This article provides useful, detailed information about Factoring Consultants.
The ultimate goal of factoring consultants is to maximize the wealth of the shareholders. This is represented by the market value of the shares of the factoring companies. Wealth is defined as the net present worth of the company, i.e., the present value of all future returns. This is determined by capitalizing the net income after taxes, which is achieved by discounting the return expected by the investors - also known as cost of equity.
Though the wealth maximization seems superior to profit maximization objective, it is to be noted that the former is based upon the latter. The market price of shares, which is the indicator of the wealth of the firm, is based on the long-term returns of the firm.
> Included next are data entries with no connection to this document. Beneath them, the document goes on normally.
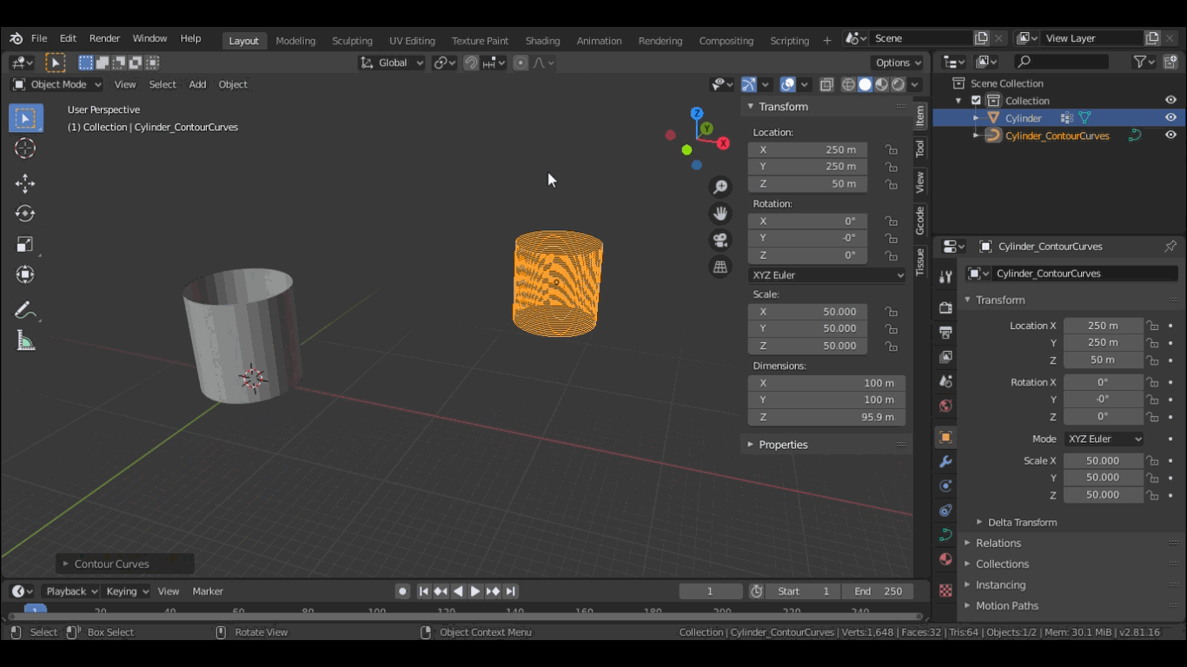This screenshot has height=667, width=1187.
Task: Click the Options button in header
Action: click(898, 63)
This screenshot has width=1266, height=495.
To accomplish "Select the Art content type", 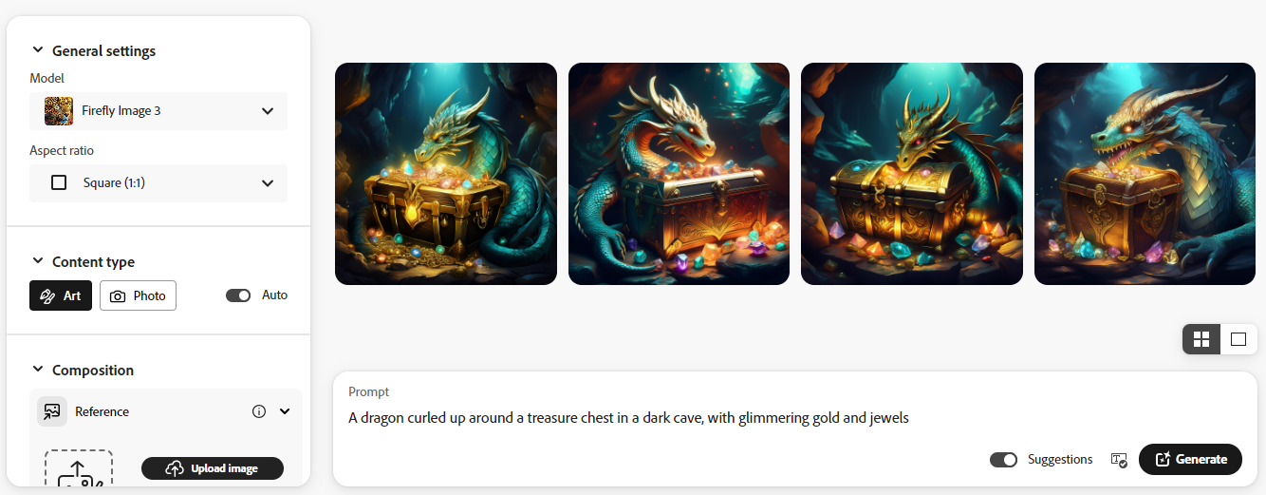I will (x=61, y=295).
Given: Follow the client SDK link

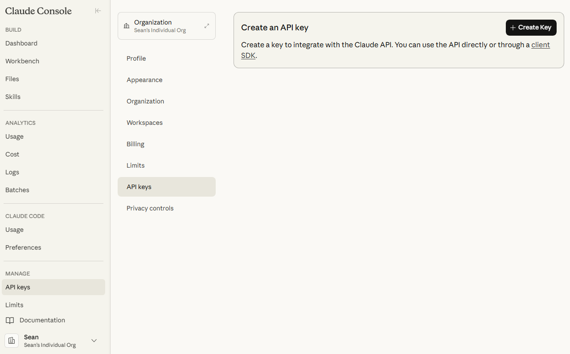Looking at the screenshot, I should (541, 45).
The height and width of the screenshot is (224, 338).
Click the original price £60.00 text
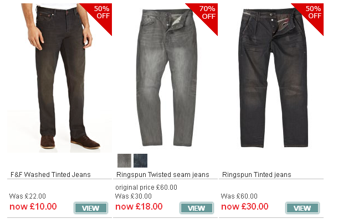tap(146, 187)
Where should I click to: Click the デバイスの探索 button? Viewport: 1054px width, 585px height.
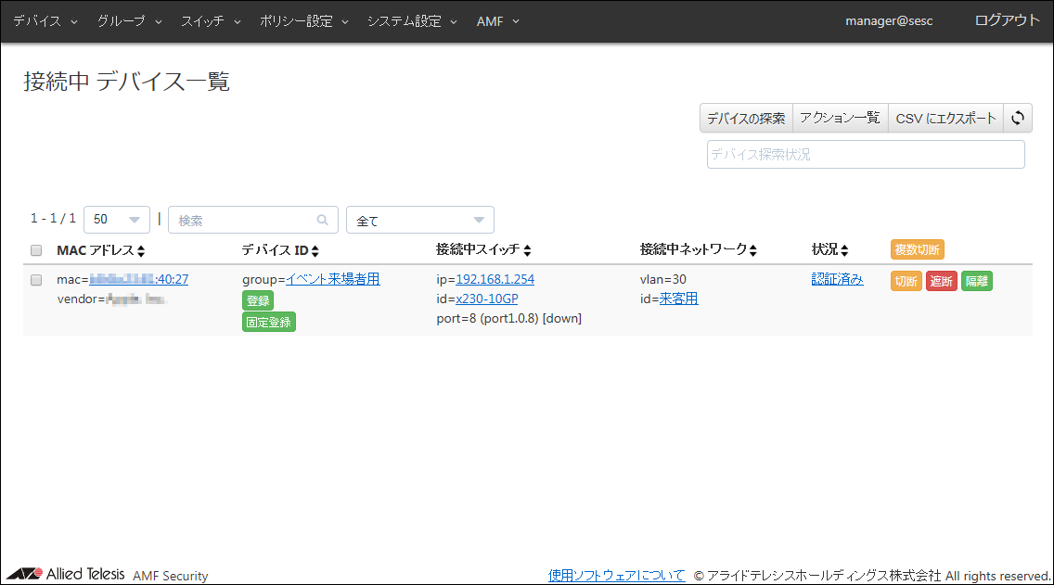(746, 119)
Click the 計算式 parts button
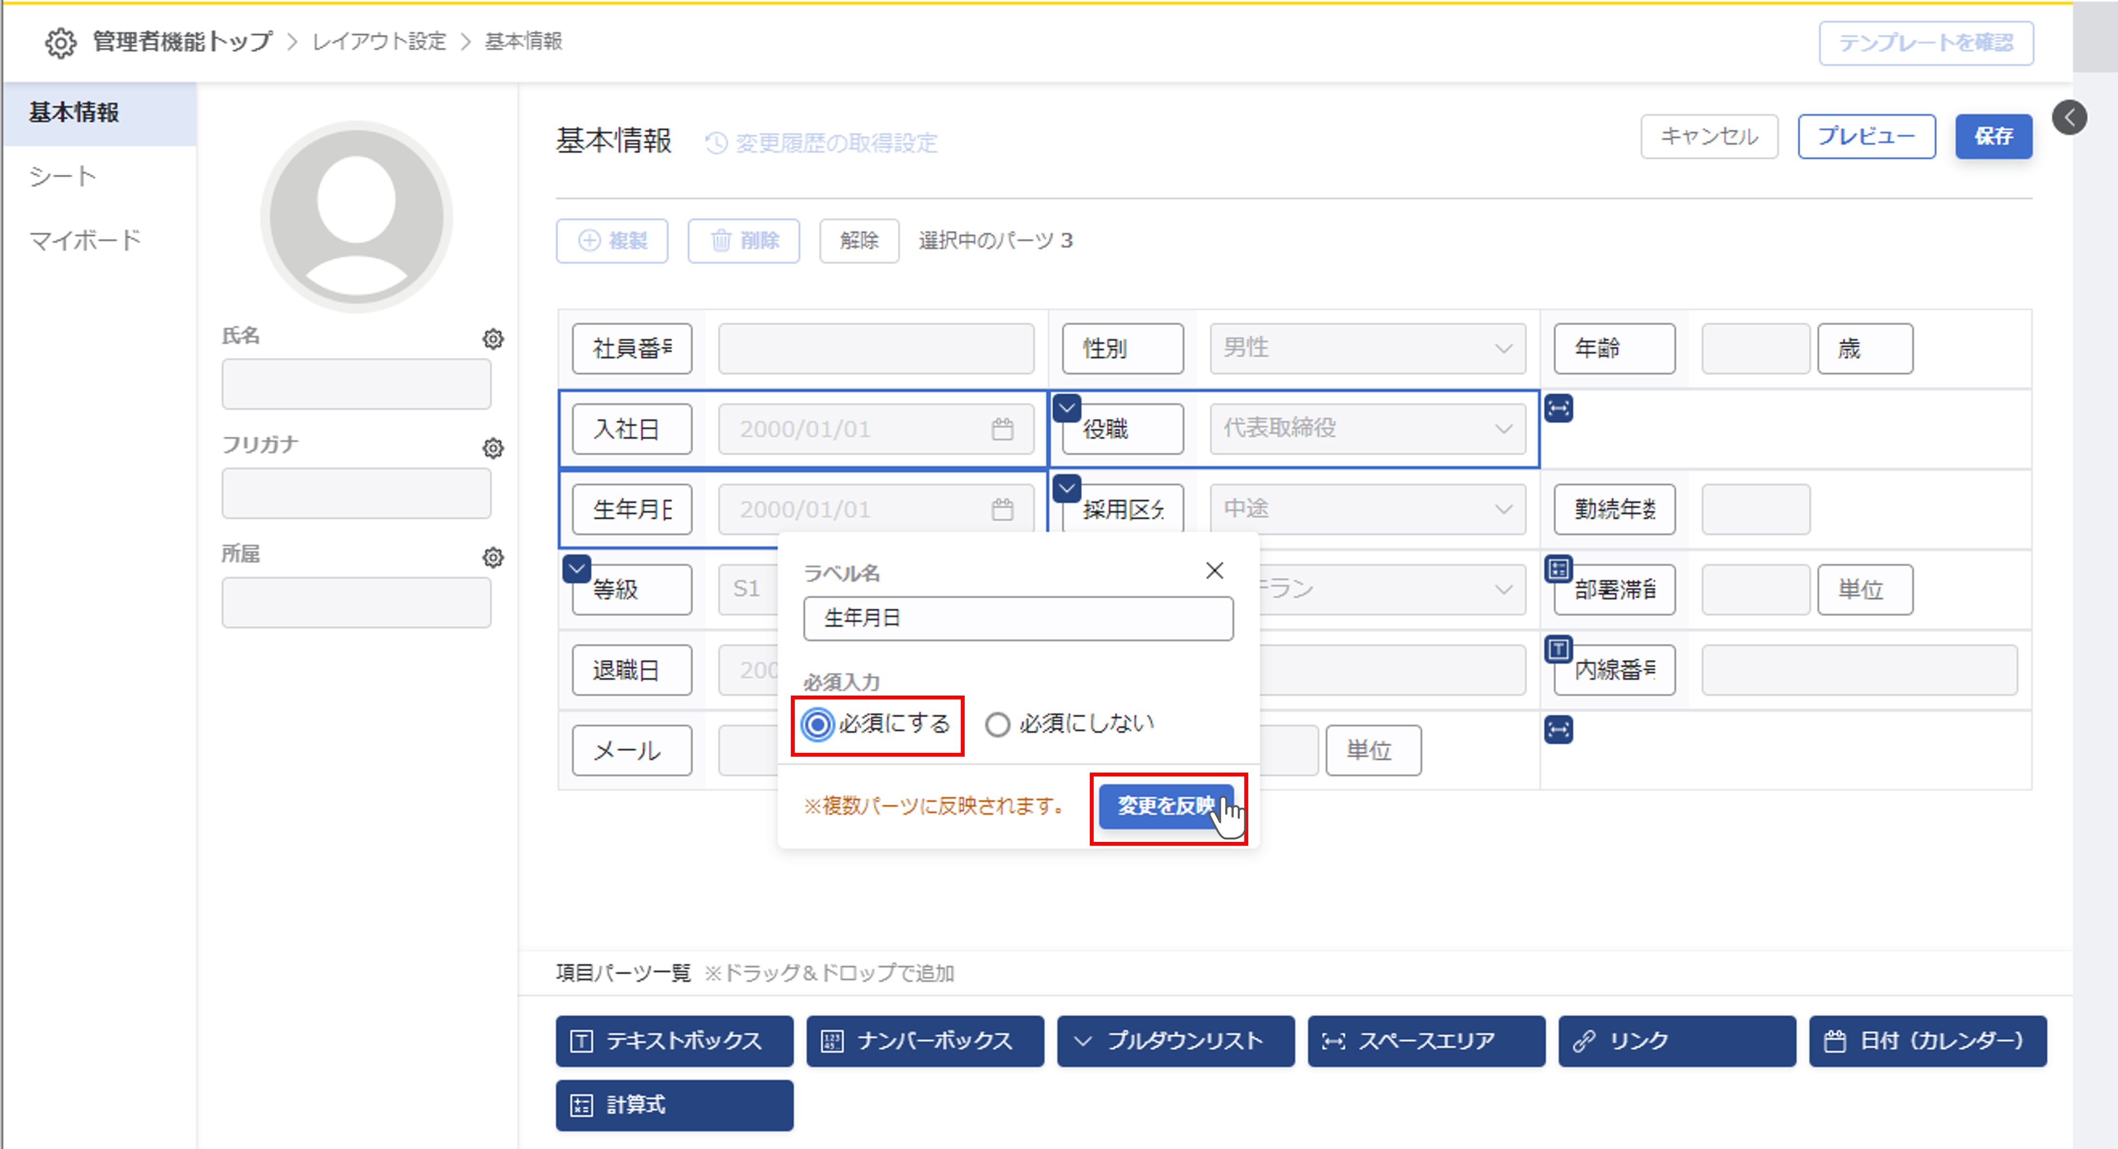Image resolution: width=2118 pixels, height=1149 pixels. click(x=674, y=1105)
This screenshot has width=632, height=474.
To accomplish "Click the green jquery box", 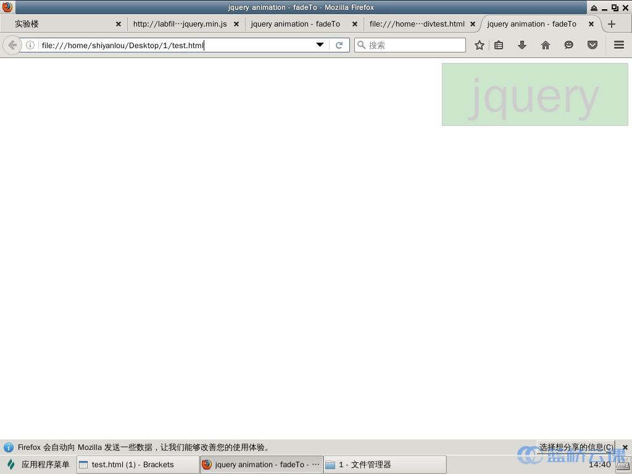I will tap(534, 94).
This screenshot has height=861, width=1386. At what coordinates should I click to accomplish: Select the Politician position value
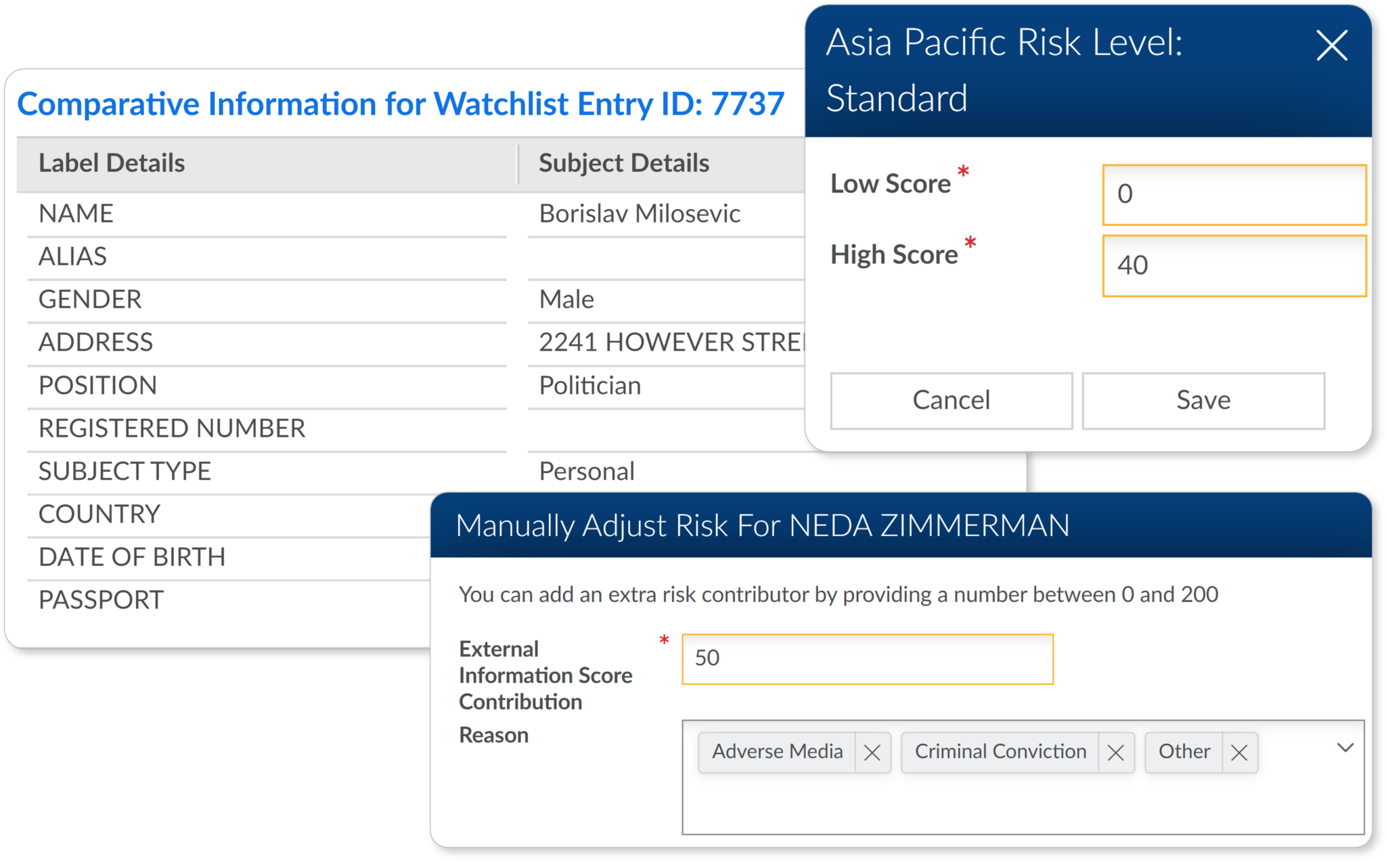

The returns that accrue to the investor would be a function of the earnings of the company. In addition to serving the basic of objective of the firm, consultants has some specific objectives like, maximizing profit- both short-term and long-term profit, minimizing risk, maintain control, achieve flexibility, ensure liquidity and maintain financial discipline in the organization.
With the development of finance as a profession and as an important area of management, the role of consultants has undergone drastic changes in recent times. Presently, the consultants are in charge of determining the total amount of capital required (both working capital and fixed capital). This is done by proper forecasting and planning of finance. They also play a pivotal part in investing the funds in assets and projects with the aim of making profit. This is to be done in such a way that the earnings are more than the cost so that there is a positive net return to the concern.
To play his role well, the factoring consultant has different tools, such as cost of capital, which indicates the appropriate source of finance. Normally, the sources with minimum costs are selected so that the weighted average cost of capital can be kept at the minimum. Then there is leverage to decide the proportion between ownership funds and outside funds. Usually, outside financing is adopted to magnify the earnings on ownership funds, provided the outside financing is available at a lower cost and without much additional risk.